Mas duas coisas me chamam a atenção nesse caso. A primeira é
ninguém ter feito nada. Acharem normal. Acharem aceitável. Se a agressão
tivesse sido com uma atriz considerada recatada, as pessoas reagiriam da mesma
forma?
Duvido. Indignar-se-iam, aposto. Muita gente nas redes
sociais se posicionou e apontou o comportamento de Gerald Thomas como agressão,
mas a imprensa tratou como algo que “Nicole não esperava”, mostrando o assunto
como mero constrangimento.
Se a mulher geralmente já é tratada como “coisa”, como um
objeto para deleite masculino, quando ela tem seu corpo e sua sexualidade
transformada em um produto vendável, tudo só piora. Nicole faz sucesso porque
tem um corpão, segundo os padrões de beleza atuais. Ela aparece de biquini na
televisão, tira fotos “sensuais”, usa roupas curtas e provocantes. Como ela
“provocou” (apenas sendo quem ela é), ela merece ser apalpada por um estranho.
Porém, não existe isso de “provocar”. Gerald Thomas não é um
animal irracional. Ele – e eu e você – deve esperar o consentimento do outro
para poder tocar em seu corpo. Nicole Bahls claramente disse “não”, ao tentar
tirar as mãos de Thomas. Parece que não é suficiente, como não é suficiente
quando viramos o rosto para evitar o beijo do desconhecido na balada.

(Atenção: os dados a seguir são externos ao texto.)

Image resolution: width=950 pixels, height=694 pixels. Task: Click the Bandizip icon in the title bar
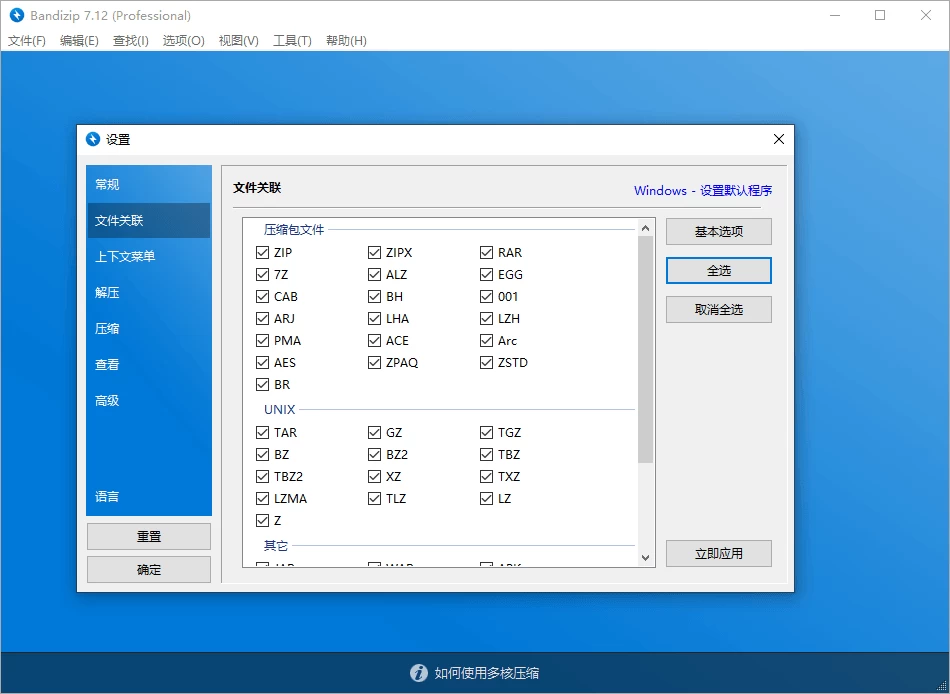(16, 15)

Criou-se a ideia de que o homem deve insistir e insistir,
enquanto a mulher tenta guardar algo. O “não” é visto como “talvez”. No
entanto, se a mulher transforma o talvez em um “deixa pra lá”, ela na verdade
não está consentindo. Não é um “sim” entusiasmado, intenso, certeiro, como deve
ser em qualquer relação. É um “sim” por convenção social, por achar que ele já
fez demais, que agora merece o contato sexual, que é melhor ceder e se livrar
logo. Isso não é consentimento, é coerção.
O pior é que esses caras não se veem como agressores, uma
vez que todo mundo encara tais comportamentos como “normais”. Brad Perry tem
uma frase ótima em Yes Means Yes*: “estes homens acreditam piamente que “não”
significa “insista”, e nunca se veem como estupradores, apesar de admitirem o
padrão de ignorar e suprimir a resistência verbal e física”.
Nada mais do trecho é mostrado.